**Your objective**
Once the line containing "Image resolution: width=1024 pixels, height=664" is found in the entries below, reproduce it and every line after it, stopping at and including the line containing "Switch language to English"; reproduce nothing else, and keep each line exact.

**The records**
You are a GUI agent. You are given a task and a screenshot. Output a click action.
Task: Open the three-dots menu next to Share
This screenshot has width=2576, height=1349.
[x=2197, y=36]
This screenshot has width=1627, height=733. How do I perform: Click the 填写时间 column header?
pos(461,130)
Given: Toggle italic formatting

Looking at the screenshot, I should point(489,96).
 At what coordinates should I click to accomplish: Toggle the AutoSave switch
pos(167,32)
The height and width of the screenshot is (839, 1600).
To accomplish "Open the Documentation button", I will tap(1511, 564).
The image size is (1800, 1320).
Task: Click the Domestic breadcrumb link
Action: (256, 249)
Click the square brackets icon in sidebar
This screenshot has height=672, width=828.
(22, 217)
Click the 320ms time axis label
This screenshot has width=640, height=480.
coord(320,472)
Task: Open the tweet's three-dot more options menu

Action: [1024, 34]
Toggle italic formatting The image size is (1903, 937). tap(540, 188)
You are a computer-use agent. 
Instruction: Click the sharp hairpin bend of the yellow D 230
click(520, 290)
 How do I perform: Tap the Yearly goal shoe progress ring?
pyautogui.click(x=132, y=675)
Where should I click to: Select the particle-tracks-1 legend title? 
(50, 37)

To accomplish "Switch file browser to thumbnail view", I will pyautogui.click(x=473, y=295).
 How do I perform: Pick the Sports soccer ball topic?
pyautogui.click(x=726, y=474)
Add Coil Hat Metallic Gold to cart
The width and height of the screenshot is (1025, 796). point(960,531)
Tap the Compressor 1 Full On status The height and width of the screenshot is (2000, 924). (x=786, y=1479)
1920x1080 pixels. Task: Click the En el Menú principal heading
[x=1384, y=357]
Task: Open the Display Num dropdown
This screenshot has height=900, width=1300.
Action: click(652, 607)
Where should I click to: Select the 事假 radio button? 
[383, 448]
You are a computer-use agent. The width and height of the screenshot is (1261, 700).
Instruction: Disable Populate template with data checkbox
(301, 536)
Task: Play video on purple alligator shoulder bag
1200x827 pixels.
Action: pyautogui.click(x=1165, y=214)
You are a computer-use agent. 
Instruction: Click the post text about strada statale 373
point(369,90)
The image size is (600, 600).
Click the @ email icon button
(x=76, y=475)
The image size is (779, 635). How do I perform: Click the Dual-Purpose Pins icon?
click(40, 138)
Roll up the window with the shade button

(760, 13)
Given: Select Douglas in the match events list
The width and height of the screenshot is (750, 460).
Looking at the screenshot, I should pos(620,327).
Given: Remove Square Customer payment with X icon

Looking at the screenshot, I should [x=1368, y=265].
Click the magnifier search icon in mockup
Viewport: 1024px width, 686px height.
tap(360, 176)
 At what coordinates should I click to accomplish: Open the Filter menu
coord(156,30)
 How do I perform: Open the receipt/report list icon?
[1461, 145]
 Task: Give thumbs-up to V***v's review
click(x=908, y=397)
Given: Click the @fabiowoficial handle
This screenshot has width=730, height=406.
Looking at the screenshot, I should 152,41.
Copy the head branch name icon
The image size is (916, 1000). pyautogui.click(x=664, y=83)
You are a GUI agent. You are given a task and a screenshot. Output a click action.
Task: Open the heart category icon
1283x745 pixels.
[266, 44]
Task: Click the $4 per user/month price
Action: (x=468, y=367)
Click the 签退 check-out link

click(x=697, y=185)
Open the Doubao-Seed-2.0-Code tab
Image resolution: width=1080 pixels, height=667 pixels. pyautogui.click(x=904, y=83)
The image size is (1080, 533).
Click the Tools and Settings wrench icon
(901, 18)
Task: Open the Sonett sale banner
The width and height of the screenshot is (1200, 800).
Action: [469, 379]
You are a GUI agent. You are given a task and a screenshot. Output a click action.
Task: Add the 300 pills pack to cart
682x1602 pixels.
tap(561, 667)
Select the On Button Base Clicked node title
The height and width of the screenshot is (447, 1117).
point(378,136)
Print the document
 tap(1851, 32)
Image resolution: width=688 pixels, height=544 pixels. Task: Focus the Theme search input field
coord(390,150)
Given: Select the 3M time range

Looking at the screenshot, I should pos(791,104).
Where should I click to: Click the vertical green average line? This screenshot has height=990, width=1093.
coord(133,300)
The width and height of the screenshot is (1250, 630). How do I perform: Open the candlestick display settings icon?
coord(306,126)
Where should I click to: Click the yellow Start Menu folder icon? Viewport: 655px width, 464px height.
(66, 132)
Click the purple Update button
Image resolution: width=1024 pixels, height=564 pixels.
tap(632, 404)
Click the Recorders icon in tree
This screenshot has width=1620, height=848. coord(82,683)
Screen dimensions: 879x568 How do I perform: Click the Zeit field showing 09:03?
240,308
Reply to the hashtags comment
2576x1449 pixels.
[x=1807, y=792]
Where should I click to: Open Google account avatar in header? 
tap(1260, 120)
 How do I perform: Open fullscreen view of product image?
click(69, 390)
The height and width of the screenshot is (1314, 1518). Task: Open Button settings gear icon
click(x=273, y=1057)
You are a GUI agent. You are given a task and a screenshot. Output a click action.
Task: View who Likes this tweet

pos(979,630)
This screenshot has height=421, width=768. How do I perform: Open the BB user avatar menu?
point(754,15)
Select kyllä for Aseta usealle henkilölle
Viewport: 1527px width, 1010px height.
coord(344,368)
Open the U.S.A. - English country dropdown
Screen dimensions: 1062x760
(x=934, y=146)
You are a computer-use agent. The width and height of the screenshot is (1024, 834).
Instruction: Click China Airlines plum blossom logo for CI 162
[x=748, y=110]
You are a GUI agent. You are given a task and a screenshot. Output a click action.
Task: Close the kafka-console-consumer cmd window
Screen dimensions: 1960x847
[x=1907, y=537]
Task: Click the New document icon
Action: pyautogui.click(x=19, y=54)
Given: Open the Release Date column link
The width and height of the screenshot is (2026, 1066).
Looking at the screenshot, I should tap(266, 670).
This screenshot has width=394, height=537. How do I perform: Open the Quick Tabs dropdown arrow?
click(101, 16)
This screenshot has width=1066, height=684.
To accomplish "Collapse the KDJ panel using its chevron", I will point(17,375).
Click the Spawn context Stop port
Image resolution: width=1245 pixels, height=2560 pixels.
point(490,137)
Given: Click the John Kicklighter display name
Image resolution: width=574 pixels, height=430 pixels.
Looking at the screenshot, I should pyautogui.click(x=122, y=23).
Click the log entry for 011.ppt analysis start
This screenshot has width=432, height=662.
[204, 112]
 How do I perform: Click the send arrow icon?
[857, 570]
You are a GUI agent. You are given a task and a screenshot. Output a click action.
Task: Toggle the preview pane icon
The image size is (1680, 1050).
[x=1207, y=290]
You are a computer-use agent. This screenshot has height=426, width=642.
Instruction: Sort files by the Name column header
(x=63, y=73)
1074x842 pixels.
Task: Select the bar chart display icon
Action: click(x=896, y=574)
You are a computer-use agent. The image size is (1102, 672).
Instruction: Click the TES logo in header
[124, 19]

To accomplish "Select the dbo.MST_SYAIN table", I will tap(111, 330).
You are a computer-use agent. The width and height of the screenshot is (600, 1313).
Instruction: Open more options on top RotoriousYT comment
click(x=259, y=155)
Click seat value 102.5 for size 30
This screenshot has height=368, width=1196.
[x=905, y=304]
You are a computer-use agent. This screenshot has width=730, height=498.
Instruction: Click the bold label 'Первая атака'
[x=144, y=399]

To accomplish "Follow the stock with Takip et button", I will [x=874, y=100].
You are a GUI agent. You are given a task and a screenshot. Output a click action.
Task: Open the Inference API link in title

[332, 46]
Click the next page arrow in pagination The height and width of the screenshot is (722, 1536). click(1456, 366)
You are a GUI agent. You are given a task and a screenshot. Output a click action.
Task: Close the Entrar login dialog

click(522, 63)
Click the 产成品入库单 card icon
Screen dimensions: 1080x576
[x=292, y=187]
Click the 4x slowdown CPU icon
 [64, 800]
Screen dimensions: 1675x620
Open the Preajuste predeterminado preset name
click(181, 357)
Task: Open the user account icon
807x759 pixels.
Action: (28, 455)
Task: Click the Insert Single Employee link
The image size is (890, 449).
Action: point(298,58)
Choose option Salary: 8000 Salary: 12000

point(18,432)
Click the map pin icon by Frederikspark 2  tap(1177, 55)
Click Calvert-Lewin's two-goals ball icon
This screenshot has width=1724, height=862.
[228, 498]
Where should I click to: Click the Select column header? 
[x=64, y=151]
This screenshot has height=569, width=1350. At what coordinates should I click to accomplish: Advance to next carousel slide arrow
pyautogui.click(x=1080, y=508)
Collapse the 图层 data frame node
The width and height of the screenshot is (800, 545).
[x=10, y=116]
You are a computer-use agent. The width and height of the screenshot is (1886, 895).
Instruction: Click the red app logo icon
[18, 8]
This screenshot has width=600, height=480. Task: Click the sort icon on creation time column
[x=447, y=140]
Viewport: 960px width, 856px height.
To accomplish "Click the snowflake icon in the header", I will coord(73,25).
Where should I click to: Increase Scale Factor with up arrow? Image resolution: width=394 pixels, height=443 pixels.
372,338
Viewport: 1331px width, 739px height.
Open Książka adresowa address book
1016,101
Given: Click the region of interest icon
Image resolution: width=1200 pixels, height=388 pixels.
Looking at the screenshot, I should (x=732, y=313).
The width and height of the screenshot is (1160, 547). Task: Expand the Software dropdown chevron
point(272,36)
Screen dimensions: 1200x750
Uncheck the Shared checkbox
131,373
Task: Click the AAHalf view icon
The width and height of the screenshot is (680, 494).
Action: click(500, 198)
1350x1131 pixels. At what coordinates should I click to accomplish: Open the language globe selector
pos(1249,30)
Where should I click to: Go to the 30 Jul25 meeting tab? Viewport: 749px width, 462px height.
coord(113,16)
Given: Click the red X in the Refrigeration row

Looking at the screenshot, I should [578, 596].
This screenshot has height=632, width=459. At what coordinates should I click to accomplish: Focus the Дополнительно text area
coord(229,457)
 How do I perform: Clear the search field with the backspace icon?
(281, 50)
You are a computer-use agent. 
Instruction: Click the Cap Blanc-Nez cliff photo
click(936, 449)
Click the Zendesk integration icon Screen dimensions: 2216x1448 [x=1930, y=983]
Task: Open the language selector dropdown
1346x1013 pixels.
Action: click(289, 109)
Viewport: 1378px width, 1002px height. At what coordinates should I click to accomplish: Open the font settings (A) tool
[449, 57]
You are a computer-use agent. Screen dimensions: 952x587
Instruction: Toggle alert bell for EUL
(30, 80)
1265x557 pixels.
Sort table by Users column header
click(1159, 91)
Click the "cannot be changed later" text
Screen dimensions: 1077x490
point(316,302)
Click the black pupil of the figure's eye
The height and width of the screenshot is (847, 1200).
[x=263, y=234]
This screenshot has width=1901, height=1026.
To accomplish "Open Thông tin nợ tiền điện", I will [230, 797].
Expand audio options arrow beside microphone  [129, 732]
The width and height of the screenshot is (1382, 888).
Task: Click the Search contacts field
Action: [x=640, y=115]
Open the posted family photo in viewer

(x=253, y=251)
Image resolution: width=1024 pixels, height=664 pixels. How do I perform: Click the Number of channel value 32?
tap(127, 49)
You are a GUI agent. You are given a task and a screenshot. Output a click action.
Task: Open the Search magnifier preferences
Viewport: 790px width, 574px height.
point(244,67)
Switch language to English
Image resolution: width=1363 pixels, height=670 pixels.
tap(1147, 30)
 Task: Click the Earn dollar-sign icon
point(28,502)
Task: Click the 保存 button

**Result of this task**
Image resolution: width=1024 pixels, height=664 pixels. How do I perform: Click the Number of channel value 32?
tap(127, 49)
You are a GUI agent. You are given a task and a screenshot. Output a click action.
Task: Open the Search magnifier preferences
Viewport: 790px width, 574px height.
point(244,67)
Switch language to English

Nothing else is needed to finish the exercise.